* **What to produce**:
From the first line to the last, repeat the data below exactly.

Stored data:
*** Block opens ***

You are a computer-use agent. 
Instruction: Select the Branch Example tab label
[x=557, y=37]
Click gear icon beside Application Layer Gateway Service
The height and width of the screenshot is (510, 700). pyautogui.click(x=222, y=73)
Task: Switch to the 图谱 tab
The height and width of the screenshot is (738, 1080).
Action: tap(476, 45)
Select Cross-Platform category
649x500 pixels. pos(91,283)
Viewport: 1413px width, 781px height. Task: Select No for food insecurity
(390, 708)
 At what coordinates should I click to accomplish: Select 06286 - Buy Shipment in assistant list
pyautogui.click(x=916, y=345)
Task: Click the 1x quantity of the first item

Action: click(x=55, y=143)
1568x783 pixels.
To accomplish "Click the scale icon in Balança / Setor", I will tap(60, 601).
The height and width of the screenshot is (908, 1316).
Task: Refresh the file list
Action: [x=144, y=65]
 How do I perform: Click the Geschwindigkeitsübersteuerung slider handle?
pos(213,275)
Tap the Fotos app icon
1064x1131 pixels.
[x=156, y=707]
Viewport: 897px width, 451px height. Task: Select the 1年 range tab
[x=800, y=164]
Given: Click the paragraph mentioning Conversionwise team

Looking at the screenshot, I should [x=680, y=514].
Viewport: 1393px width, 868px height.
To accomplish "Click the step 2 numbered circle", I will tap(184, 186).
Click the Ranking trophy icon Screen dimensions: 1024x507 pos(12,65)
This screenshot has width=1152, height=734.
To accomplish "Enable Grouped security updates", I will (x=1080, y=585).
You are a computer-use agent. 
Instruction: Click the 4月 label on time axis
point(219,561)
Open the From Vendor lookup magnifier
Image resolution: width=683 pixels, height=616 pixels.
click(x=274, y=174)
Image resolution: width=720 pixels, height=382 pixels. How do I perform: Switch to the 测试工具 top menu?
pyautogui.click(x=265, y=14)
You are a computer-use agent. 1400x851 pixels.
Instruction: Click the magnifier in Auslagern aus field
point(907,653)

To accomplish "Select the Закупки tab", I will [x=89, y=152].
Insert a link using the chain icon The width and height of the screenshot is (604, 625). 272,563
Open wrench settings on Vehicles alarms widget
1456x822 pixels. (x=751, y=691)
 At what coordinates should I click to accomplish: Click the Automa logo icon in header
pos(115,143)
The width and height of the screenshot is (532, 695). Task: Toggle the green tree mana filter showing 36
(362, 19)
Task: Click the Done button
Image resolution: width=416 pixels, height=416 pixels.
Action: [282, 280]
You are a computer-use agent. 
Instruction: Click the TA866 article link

*** Block closes ***

* **Solved problem**:
You are a computer-use agent. 
Instruction: Select the Branch Example tab label
[x=557, y=37]
Click gear icon beside Application Layer Gateway Service
The height and width of the screenshot is (510, 700). pyautogui.click(x=222, y=73)
Task: Switch to the 图谱 tab
The height and width of the screenshot is (738, 1080).
Action: tap(476, 45)
Select Cross-Platform category
649x500 pixels. pos(91,283)
Viewport: 1413px width, 781px height. Task: Select No for food insecurity
(390, 708)
 At what coordinates should I click to accomplish: Select 06286 - Buy Shipment in assistant list
pyautogui.click(x=916, y=345)
Task: Click the 1x quantity of the first item

Action: click(x=55, y=143)
1568x783 pixels.
To accomplish "Click the scale icon in Balança / Setor", I will tap(60, 601).
The height and width of the screenshot is (908, 1316).
Task: Refresh the file list
Action: [x=144, y=65]
 How do I perform: Click the Geschwindigkeitsübersteuerung slider handle?
pos(213,275)
Tap the Fotos app icon
1064x1131 pixels.
[x=156, y=707]
Viewport: 897px width, 451px height. Task: Select the 1年 range tab
[x=800, y=164]
Given: Click the paragraph mentioning Conversionwise team

Looking at the screenshot, I should [x=680, y=514].
Viewport: 1393px width, 868px height.
To accomplish "Click the step 2 numbered circle", I will tap(184, 186).
Click the Ranking trophy icon Screen dimensions: 1024x507 pos(12,65)
This screenshot has width=1152, height=734.
To accomplish "Enable Grouped security updates", I will (x=1080, y=585).
You are a computer-use agent. 
Instruction: Click the 4月 label on time axis
point(219,561)
Open the From Vendor lookup magnifier
Image resolution: width=683 pixels, height=616 pixels.
click(x=274, y=174)
Image resolution: width=720 pixels, height=382 pixels. How do I perform: Switch to the 测试工具 top menu?
pyautogui.click(x=265, y=14)
You are a computer-use agent. 1400x851 pixels.
Instruction: Click the magnifier in Auslagern aus field
point(907,653)

To accomplish "Select the Закупки tab", I will [x=89, y=152].
Insert a link using the chain icon The width and height of the screenshot is (604, 625). 272,563
Open wrench settings on Vehicles alarms widget
1456x822 pixels. (x=751, y=691)
 At what coordinates should I click to accomplish: Click the Automa logo icon in header
pos(115,143)
The width and height of the screenshot is (532, 695). Task: Toggle the green tree mana filter showing 36
(362, 19)
Task: Click the Done button
Image resolution: width=416 pixels, height=416 pixels.
Action: [282, 280]
You are a computer-use agent. 
Instruction: Click the TA866 article link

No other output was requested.